Computational prediction of coaggregation of TCP and LPS. Interactions of eight 96-aa TCP molecules and LPS from five random starting orientations were predicted.

Fig. 3.

Coaggregation of E. coli and TCPs. (A) Confocal microscopy and ThT staining were used to detect E. coli-induced amyloid formation of rTCP₉₆ (10 μM) in 10 mM Tris buffer (pH 7.4). (B) TEM with negative stain analysis reveals the aggregation of rTCP₉₆-treated bacteria. (C) Fluorescence microscopy shows the agglutination of permeabilized rTCP₉₆-treated bacteria after the addition of FITC dye. (Inset) GKY25-treated E. coli (Ec). (D) Significant increase in the number of bacteria per aggregate was detected after treatment with 10 μM rTCP₉₆ compared with GKY25 (n = 3). **P < 0.01. (E) Phagocytosis assay using the macrophage cell line RAW 264.7 revealed a significant increase in the phagocytosis of E. coli particles pretreated with rTCP₉₆ (0.5 μM; n = 4). **P < 0.01. (F) Confocal microscopy analysis of phagocytized E. coli particles (green) pretreated with rTCP₉₆ (Alexa 568, red); we used RAW 264.7 cells (DAPI, blue). DIC, differential interference contrast.

Fig. S4.

Control microscopy analysis. Control confocal microscopy analysis of phagocytized E. coli particles (green) and rTCP₉₆ (Alexa 568, red) incubated with RAW 264.7 cells (DAPI, blue).

Fig. 4.

C-terminal fragments of thrombin are found in human acute wound fluids, fibrin sloughs, and wound dressings. (A) Western blotting yielded 11-kDa TCPs in all wound fluid (WF) samples (arrow): (1) rTCP₉₆ (10 μM, 1 μL), (2) rTCP₉₆ in plasma (10 μM, 1 μL), (3–7) WF from patients 1–5 (patient 1, 80 μg total protein per lane; patients 2–5, 120 μg total protein per lane). (B) Ex vivo, aggregates were detected by TEM and demonstrated aggregated endogenous TCPs by using gold-labeled anti-VFR17 epitope IgG (blue dots) in WF after incubation with LPS (Left; 100 μg/mL) or without LPS (Right). (Insets) Display of a 50× lower magnified overview of the same samples. (C) Formation of aggregates in WF triggered by E. coli bacteria. (Inset) WF only, using the same magnification.
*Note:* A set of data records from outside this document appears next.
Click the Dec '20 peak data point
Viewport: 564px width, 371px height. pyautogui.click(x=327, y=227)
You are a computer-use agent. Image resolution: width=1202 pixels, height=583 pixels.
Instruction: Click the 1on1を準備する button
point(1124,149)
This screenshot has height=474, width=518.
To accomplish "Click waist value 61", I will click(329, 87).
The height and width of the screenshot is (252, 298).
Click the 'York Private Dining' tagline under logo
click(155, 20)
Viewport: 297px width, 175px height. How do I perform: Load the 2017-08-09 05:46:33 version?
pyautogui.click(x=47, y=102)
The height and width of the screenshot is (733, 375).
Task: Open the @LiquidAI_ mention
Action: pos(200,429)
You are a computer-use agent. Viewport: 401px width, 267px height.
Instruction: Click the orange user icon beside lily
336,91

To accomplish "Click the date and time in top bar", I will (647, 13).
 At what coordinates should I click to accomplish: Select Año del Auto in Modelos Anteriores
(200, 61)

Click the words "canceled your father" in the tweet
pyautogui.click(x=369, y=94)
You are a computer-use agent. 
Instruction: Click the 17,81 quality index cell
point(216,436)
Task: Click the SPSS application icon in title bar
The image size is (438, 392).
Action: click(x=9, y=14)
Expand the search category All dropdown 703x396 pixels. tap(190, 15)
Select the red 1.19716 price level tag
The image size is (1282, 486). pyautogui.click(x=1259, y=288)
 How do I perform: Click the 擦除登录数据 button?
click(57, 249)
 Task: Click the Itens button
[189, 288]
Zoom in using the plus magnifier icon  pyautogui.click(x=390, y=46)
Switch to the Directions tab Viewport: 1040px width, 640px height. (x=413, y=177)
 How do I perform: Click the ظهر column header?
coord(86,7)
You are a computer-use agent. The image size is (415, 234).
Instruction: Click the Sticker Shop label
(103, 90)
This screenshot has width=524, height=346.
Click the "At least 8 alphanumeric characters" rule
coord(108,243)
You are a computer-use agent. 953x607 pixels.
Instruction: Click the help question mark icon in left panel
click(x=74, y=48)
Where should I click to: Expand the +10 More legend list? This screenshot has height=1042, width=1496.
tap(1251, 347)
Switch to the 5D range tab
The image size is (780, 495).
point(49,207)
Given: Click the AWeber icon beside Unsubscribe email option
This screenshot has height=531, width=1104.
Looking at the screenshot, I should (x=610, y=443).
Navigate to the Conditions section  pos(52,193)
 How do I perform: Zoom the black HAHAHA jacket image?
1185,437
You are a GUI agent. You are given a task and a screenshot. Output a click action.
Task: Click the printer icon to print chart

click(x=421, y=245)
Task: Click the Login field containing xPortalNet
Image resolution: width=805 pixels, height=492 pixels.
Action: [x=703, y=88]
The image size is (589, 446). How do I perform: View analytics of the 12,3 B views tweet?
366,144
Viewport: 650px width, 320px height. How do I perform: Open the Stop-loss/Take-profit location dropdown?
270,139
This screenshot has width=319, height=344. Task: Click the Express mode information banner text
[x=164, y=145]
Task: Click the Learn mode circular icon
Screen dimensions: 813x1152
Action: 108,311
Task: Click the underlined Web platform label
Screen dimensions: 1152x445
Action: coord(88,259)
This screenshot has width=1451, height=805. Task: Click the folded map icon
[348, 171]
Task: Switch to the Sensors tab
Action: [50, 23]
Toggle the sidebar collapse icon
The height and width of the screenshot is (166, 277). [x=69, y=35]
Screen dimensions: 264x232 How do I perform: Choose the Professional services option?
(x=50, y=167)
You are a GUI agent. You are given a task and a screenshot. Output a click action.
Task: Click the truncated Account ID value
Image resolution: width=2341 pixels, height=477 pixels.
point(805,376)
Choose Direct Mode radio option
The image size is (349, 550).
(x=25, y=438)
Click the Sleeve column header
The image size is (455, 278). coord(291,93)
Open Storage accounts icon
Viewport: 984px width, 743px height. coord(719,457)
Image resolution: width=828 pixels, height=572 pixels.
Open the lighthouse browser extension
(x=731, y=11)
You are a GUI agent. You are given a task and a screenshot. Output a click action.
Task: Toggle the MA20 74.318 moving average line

Confocal microscopy, using primary antibodies against TCPs followed by Alexa 568-labeled secondary antibodies and ThT staining, was used to determine amyloid aggregates containing TCPs in the WF in the presence of LPS (D) or E. coli (E). (F) Western blotting of extracts from fibrin slough (FS) and wound dressing revealed the presence of 11-kDa TCP fragments in both samples (arrow): (1) rTCP₉₆, (2) rTCP₉₆ in CP, (3) extract of FS, and (4) extract of wound dressing. (G) Colocalization of endogenous TCPs and LPS in the FS from two patients was detected via TEM analysis. The TCPs were recognized by anti-rabbit IgG with labeled gold particles 10 nm in diameter (blue dots). We detected LPS using IgG against LPS with labeled gold particles 5 nm in diameter (red dots). Colocalization exceeding 90% was observed in both samples. (Insets) Same samples using a fourfold higher magnification.

Fig. 5.

Multiple effects of thrombin and its fragments. Injury and infection activate the coagulation cascade resulting in Factor X (FX)-mediated cleavage of prothrombin. Thrombin is further cleaved by HNE, generating TCPs, or autoproteolysed (Trb) (39). Further proteolysis by endogenous HNE or bacterial elastases such as lasB from P. aeruginosa (PAE) gives rise to short TCPs (references in parentheses). The red-colored frame indicates the findings presented in this work.